The Cross-Transport Key Derivation (CTKD) component in Bluetooth is responsible for the authentication when pairing two devices together; now a group of academic researchers have disclosed a flaw in the CTKD supporting both Bluetooth BR/EDR and LE in Bluetooth Specifications 4.2 to 5.0.
While Bluetooth SIG, the organization that is saddled with the development of the Bluetooth standards have issued a statement confirming the flaw, which potentially is affecting hundreds of millions of devices worldwide.
The flaw is dubbed 'BLURtooth' and tracked as CVE-2020-15802, as it exposes devices powered with Bluetooth 4.0 or 5.0 technology, allowing hackers to gain unauthorized access to a targeted nearby device by overwriting the authenticated key, and thus reducing the encryption key strength.
The researchers from École Polytechnique Fédérale de Lausanne (EPFL) and Purdue University also identified that the CTKD may permit a remote access to some LE services when BR/EDR access is achieved and BR/EDR profiles when LE access is achieved.

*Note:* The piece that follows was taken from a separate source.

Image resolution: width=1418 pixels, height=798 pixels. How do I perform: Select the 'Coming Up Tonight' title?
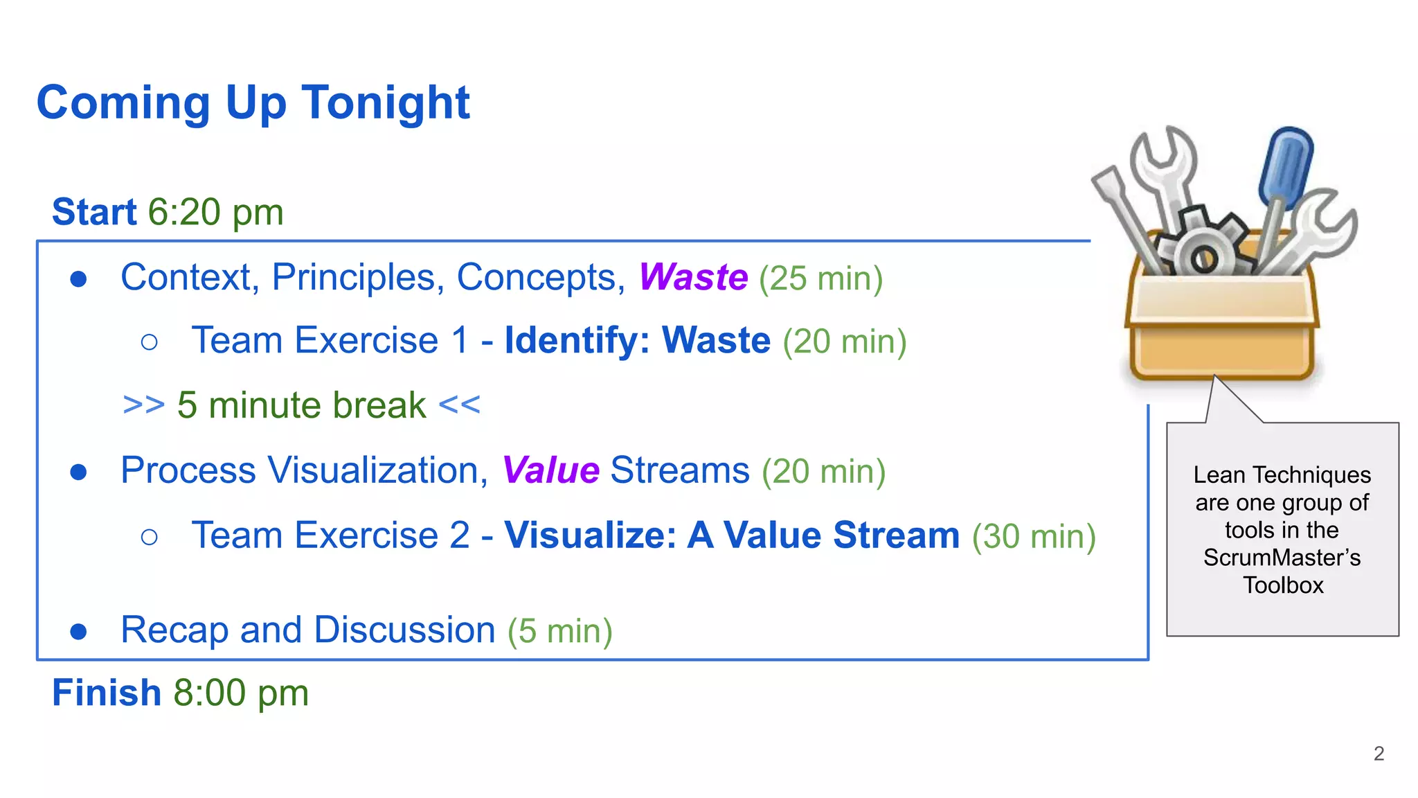(x=253, y=103)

Albeit, given that this is the intended function of CTKD, these processes are not considered as vulnerabilities by the SIG.
How the BLURtooth Flaw affects Dual-mode devices using CTKD
Dual-mode devices that use CTKD to generate Long Term Keys (LTK) or Link Key (LK) are normally capable of overwriting the original LTK or LK in such cases where the transport was enforcing a higher level of security, and vulnerable devices must permit a pairing to proceed transparently without authentication, for any of the BR/EDR or LE transports to be susceptible to the attack.
The flaw leverages on the ability under specific implementations of the pairing process which could allow devices to overwrite authorization keys if the transport enforces a higher level of security.
And if a device becomes paired or bonded on a transport which is spoofing another device's identity and CTKD is used to derive a key which overwrites a pre-existing key of greater strength or that uses authentication, then access can be gained to the authenticated services.
How to Mitigate against the BLURtooth Attack
Bluetooth SIG has warned that the flaw may permit a Man In The Middle (MITM) attack between devices previously paired using authenticated pairing if those devices are both vulnerable. And they recommend the introduction of restrictions on CTKD mandated in Bluetooth Core Specification versions 5.1 and later as primary mitigation.
The company has also started to coordinate with affected vendors to help in releasing necessary patches, and they further recommends that devices should restrict when pairable on either transport to when a user interaction places the device into a pairable mode or when the device has no existing connections to a paired device.